*GIVEN PASSAGE*:
+ + + + + + +
A love of history takes you to exciting places. I have been fascinated for some years by the work of a pioneering medical ethicist and educator, Maurice Pappworth.  Dr Pappworth died in 1994 and I regret to say I never knew him, but after his death his eldest daughter, Joanna, deposited his papers in the Wellcome Library in London.  And, it was there that at last I first really met him.

His papers, along with those of many others, may be viewed by appointment in the Rare Materials Viewing Room in the Library.  You need to join the Wellcome Library; there is some form filling and photography for your reader’s card, but it is free and the wonder of the place is more than compensation for the time spent.  The papers themselves are catalogued and held in secure storage, in vaults beneath Euston Road, I like to think.  They come in Manila cardboard file boxes, each carefully numbered.  These are handed to you by expert staff after you sign and basically agree that you will be ‘good’ while in their Library and while handling the papers.

On my first visit to the Library I did not know what to expect. The Rare Materials Viewing Room sounds as if it should be dusty and Egyptian, with scrolls and naked torches lighting bare stone walls.  In fact, the room is bright and modern, with plenty of desk space and friendly, knowledgeable and, on occasion, even rather witty staff.  Foam cushions are available on the tables to support fragile books and there are plenty of power sockets for the inevitable laptops and iPads.  There are no pens – ink being the deadly enemy of the archive – but you are allowed pencils, which they even provide.  There is also silence broken only by small gasps of wonder as readers open their boxes of treasure.
+ + + + + + +
*DATASET CONTENT*:
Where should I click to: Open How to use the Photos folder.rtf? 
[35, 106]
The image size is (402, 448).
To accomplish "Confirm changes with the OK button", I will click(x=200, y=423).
+ + + + + + +
*INSTRUCTIONS FOR THE TASK*: Please list every item or facility that the account of the Wellcome Library visit says is available to readers in the Rare Materials Viewing Room.

*RESPONSE TO THIS EXERCISE*:
- Desk space
- Foam cushions on the tables to support fragile books
- Power sockets
- Pencils